Starting your baby on solid food can often seem like more of an art than a science. There's no “right” way to go about feeding, and you'll get helpful advice from your doctors, friends, and parents. The discouraging part is that most of what you'll hear will directly conflict with something else you've read or been told! This book will navigate these waters with sound, simple reasons for introducing or delaying some particular foods.
Remember, your baby's first foods don't have to be bland and boring, so forget about serving rice cereal at every meal. While grains are a wholesome part of a baby's diet, they don't need to be the staple of your young one's existence. You'll learn to make your own baby rice and baby oatmeal, but cooking for your baby goes far beyond these basics.
As you'll soon find out, cooking for your baby can be as simple or as complex as you want it to be. Many recipes in this cookbook require only one ingredient, which is exactly how it should be in the early days of your child's life — no one wants their baby eating strange preservatives with names too long to pronounce. This cookbook does away with all those “extras” and will teach you how to serve fresh, healthful meals every day of the week.
Any good cookbook will help you create a variety of meals. What's unique about this book is that everything is tailored to simple, healthful foods that can be prepared quickly and easily. No running to the market for some odd ingredient that's only grown in one tiny corner of the universe! With a few exceptions (such as homemade grape juice, soy milk, and yogurt), these recipes are easy, they make sense, and they can be fed to the entire family. Plus, you'll feel good about what you're feeding your growing baby!
++++++
Exercise prompt — In the baby-food cookbook introduction, which recipes are named as exceptions to the easy ones?

Raw data —
++++++
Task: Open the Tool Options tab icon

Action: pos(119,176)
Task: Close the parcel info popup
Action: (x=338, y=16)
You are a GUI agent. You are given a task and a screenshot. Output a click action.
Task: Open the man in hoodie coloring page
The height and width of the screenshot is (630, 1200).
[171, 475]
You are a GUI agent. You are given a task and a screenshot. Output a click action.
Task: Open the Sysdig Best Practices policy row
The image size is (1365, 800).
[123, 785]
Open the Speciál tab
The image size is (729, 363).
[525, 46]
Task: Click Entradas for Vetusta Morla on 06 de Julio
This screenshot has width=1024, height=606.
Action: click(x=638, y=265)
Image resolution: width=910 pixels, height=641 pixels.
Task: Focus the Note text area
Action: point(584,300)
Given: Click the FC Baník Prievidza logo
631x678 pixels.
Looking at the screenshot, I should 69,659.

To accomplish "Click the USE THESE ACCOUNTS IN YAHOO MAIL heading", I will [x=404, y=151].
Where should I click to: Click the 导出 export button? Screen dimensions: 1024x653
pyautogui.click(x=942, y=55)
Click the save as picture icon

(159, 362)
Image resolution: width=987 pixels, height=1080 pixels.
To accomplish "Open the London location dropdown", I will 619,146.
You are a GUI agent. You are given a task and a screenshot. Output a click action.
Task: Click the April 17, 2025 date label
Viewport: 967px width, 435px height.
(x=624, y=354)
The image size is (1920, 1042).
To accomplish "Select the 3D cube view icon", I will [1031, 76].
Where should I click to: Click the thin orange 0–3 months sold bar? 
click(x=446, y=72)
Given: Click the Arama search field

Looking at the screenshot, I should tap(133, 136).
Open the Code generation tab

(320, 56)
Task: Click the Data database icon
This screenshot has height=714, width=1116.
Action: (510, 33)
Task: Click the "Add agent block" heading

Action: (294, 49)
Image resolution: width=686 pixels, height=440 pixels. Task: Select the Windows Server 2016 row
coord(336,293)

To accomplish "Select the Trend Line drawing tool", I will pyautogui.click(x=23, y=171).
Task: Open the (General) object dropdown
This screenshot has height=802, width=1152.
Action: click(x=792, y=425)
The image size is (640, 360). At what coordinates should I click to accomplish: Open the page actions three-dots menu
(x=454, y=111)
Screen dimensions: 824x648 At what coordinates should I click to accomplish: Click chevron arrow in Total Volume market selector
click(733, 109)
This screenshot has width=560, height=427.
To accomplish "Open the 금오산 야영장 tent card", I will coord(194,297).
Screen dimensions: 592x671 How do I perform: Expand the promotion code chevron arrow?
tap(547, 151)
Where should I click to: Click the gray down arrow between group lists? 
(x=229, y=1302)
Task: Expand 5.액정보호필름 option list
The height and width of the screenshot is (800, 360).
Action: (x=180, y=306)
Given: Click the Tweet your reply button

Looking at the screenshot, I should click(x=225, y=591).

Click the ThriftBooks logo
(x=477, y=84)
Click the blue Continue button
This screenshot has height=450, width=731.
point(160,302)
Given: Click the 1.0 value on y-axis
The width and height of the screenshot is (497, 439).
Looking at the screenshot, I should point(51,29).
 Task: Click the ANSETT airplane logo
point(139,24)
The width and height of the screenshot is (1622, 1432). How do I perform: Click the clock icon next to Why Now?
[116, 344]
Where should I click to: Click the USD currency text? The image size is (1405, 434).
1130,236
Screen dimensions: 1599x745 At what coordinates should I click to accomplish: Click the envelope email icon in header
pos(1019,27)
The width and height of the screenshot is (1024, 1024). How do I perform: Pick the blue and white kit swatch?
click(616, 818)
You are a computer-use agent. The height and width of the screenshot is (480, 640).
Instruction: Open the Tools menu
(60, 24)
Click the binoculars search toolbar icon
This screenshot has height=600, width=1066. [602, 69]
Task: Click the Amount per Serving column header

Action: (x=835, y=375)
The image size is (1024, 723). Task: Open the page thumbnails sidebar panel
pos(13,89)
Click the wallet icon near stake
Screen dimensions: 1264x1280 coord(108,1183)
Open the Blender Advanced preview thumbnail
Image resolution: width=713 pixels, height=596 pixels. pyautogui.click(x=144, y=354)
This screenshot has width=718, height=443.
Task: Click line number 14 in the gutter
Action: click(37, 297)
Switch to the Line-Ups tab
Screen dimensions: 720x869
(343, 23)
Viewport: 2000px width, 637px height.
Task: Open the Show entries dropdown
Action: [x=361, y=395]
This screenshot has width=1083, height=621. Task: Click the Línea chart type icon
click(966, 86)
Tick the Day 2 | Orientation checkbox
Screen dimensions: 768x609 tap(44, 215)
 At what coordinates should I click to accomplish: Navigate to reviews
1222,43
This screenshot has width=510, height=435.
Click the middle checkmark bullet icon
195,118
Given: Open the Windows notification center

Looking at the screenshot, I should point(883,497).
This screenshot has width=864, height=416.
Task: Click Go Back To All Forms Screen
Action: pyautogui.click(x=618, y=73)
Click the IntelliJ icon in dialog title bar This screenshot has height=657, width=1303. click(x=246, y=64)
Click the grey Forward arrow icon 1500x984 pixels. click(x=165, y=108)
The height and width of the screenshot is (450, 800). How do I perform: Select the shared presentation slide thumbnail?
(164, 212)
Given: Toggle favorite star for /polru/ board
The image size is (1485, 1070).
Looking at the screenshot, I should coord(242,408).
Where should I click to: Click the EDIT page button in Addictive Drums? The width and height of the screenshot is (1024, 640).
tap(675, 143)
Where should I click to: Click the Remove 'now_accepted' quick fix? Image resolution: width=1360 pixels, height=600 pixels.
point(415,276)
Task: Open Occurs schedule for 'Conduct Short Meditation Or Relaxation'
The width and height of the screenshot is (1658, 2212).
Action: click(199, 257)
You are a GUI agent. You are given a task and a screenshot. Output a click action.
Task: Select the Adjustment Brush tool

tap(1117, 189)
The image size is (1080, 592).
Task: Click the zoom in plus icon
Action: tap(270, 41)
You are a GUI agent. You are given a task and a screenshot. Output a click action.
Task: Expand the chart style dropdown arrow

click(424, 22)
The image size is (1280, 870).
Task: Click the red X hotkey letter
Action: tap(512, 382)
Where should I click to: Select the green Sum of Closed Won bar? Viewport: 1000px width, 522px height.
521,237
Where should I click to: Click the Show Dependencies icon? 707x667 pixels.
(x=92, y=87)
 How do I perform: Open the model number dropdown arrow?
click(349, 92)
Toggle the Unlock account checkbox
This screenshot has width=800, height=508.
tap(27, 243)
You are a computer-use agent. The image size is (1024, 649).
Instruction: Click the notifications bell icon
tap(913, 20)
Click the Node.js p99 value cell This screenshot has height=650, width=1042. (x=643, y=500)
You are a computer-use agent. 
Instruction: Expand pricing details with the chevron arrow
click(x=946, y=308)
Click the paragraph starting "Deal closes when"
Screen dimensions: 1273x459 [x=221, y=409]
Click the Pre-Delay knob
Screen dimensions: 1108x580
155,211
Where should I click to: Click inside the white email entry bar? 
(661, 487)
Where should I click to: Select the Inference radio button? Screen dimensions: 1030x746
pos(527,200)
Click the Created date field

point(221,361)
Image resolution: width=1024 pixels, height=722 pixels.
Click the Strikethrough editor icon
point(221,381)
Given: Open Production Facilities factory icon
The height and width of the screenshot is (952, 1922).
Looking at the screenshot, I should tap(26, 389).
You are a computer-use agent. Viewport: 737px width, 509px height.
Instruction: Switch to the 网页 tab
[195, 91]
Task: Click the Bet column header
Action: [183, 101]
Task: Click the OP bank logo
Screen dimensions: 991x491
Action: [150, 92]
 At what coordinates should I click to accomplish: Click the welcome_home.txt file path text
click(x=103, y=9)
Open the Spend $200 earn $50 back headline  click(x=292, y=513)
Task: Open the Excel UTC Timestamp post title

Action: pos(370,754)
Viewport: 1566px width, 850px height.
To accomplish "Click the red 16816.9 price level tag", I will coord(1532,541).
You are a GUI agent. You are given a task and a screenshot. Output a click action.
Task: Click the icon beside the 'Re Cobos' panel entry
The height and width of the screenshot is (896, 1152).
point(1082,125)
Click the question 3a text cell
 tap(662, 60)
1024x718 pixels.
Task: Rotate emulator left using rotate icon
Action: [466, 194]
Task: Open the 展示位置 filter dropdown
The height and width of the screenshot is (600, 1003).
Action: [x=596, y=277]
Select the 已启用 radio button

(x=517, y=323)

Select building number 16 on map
++++++
Task result — Homemade grape juice, soy milk, and yogurt.